# [Trecho extraído]
——

O problema do teatro não é divulgação, é hábito. A forma que a sociedade desenvolveu para camuflar a fissura na sua formação cultural atende pelo nome de divulgação – ou outras tantas desculpas esfarrapadas que se ouvem quando há a necessidade de se mostrar antenado e esconder a falta de hábito de ir ao teatro. Hábito, tal qual o hábito de ler, ir ao estádio, fazer exercícios; são hábitos culturais que prescindem de desculpas mercadológicas, marketológicas, comercialógicas, economicológicas. Você tem ou não tem. Em toda a minha vida acho que nunca vi uma propaganda de mocotó... talvez uma ou duas.

O que esse diagnóstico revela é que são elas. Qual a possibilidade de um cidadão ter o hábito de ir ao teatro se durante toda a sua formação não soube o que é, nunca frequentou, e tampouco acompanhou qualquer gesto dos pais na menção dessa prática? Nenhuma. Tiro por mim: é muito provável que eu tenha assistido a minha primeira peça de teatro já adulto – a virtude que o envelhecimento traz são os balanceios da memória, os disparates das lembranças e cronologias, facilitando a minha escrita ao construir a ficção que preciso no momento, transformando-a na mais pura verdade sem a necessidade despudorada de ter que inventar a história, pois imagino estar tirando-a do mais profundo recanto da minha lembrança.

Com uma realidade social como a nossa, é muito pouco provável que ações de formação de plateia surtam efeito a curto ou médio prazo. Gratuidade, divulgação massiva, estratégias de marketing, são ações que favorecem a fruição do espetáculo que é objeto da campanha, do projeto, da ação, mas não necessariamente estarão formando um espectador de teatro. Espectador de teatro não se forma, se torna, a partir da formação “de mundo” que recebeu, do entendimento concreto do sentido de cidadania; e não através de ações concentradas na linguagem, como as necessárias aulas de teatro nas escolas e demais instrumentos que se tem visto por aí para tentar melhorar a relação do cidadão com o teatro. É muito mais do que isso. É entender que a fruição do teatro não é firula, favorece o cidadão na compreensão da sua origem, no entendimento da sua identidade, no assentamento da sua brasilidade.

——

# [Entradas brutas]

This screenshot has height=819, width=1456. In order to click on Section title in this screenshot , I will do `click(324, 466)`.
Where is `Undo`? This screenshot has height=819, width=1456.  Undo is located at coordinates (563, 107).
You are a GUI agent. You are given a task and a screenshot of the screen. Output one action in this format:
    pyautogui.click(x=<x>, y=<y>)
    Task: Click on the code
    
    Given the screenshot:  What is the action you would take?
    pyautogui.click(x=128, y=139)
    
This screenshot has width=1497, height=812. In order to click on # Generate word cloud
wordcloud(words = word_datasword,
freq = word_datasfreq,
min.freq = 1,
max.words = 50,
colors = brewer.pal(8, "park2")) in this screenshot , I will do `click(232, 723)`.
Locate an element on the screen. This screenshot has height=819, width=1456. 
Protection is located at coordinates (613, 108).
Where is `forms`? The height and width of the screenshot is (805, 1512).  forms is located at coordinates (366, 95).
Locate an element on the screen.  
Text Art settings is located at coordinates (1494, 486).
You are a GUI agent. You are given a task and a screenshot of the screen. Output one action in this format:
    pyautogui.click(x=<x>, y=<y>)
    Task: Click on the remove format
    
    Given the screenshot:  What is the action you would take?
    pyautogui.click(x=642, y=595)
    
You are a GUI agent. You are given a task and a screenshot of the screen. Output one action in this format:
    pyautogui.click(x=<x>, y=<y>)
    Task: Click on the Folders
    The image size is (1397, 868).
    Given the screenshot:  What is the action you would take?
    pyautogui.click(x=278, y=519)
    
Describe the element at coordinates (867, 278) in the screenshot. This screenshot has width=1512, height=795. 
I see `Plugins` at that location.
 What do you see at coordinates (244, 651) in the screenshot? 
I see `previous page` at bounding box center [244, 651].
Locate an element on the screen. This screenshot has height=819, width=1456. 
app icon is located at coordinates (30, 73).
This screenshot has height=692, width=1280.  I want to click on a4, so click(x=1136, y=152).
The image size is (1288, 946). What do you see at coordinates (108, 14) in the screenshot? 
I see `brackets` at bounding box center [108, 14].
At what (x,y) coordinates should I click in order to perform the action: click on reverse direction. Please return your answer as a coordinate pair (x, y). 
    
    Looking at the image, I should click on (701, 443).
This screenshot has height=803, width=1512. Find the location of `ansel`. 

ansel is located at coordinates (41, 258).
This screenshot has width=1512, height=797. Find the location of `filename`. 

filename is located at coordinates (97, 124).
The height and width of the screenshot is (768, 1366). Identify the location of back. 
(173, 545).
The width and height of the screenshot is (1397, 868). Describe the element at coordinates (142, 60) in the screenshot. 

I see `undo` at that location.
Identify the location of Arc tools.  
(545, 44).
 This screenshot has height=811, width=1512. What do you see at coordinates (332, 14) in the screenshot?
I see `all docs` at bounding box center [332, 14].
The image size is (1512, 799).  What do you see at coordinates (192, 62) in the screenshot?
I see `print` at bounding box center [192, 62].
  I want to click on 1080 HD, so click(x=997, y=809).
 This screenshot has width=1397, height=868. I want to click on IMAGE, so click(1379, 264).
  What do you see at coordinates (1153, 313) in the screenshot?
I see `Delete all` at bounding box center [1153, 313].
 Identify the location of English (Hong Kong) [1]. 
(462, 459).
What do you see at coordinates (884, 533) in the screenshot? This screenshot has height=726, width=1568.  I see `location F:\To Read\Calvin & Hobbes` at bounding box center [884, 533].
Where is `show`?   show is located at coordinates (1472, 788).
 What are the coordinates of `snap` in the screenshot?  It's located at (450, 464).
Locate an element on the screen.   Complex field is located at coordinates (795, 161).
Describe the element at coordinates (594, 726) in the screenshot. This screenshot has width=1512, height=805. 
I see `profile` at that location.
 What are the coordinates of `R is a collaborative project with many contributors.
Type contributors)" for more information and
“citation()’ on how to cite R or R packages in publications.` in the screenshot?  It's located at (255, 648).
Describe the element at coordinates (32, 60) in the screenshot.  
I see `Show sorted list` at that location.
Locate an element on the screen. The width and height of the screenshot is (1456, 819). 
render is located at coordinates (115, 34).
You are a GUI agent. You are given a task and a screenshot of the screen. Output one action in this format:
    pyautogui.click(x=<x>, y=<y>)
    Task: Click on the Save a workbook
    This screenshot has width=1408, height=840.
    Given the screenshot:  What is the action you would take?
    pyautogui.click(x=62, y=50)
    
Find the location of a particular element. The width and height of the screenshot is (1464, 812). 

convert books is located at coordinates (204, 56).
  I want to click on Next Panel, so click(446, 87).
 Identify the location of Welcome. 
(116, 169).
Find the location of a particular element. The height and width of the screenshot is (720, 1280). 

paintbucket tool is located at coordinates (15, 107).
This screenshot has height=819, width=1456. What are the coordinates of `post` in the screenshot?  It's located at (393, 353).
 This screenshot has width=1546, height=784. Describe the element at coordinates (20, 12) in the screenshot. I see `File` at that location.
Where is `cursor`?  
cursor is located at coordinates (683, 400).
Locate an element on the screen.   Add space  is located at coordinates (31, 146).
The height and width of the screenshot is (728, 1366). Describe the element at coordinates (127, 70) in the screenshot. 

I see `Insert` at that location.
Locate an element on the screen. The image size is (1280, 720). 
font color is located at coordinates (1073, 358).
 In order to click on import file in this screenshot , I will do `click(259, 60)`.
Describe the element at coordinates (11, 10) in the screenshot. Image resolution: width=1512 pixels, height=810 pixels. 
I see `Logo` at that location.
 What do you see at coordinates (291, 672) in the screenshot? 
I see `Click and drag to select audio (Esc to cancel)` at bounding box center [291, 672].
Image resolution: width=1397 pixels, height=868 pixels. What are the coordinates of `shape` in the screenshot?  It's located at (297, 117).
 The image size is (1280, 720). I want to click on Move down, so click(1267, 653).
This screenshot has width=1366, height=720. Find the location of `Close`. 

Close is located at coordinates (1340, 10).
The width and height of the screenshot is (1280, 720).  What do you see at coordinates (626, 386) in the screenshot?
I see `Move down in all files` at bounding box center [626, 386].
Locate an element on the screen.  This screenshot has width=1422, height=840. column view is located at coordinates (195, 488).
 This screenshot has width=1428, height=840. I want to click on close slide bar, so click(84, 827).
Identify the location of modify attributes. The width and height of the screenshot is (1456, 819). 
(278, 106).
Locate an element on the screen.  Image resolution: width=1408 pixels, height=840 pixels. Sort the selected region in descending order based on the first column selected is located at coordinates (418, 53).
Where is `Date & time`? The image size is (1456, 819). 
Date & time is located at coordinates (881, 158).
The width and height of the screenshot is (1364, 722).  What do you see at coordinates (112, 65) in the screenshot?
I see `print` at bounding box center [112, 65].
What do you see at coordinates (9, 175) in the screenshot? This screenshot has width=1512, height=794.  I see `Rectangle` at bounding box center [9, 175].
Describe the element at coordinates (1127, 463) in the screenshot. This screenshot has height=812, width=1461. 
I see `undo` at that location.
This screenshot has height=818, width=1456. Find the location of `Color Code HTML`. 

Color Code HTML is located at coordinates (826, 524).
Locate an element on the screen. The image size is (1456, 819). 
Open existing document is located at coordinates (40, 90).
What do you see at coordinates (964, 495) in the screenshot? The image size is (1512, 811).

——

# [Problema curto 1]
Responda, com base no texto sobre o hábito de ir ao teatro:
(a) Qual é, segundo o texto, o problema do teatro, em vez da divulgação?
(b) Que três hábitos culturais o texto cita ao lado do hábito de ir ao teatro?
(c) Em que fase da vida quem escreve provavelmente assistiu à primeira peça de teatro?
# [Problema curto 2]
Dê continuidade ao texto sobre o hábito de ir ao teatro a partir do ponto em que ele termina.

# [Resultado do exercício 1]
(a) O hábito.
(b) Ler, ir ao estádio e fazer exercícios.
(c) Já na idade adulta.

# [Resultado do exercício 2]
É aí que entra a famigerada função do estado. Grande parte da formação do cidadão fica a cargo da qualidade das políticas públicas, e nesse caso, a multiplicidade de exemplos mundiais não nos deixa mentir. O hábito de ir ao teatro é um exemplo de civilidade, pois os códigos de linguagem que ali são operados demonstram a qualidade na formação do cidadão que frequenta, não sendo possível atribuir essa fissura no hábito somente à educação familiar. É o estado que se omite e falha na construção de cidadania. Por isso sempre nos surpreendemos com países onde o povo tem o hábito de ir ao teatro, e ficamos maravilhados com a sua civilidade. Essas comunidades certamente tiveram acesso a políticas públicas culturais de qualidade por séculos seguidos. Você não vê, mas o estado está lá, responsável pela parte que lhe compete na formação do cidadão. Não é da noite para o dia.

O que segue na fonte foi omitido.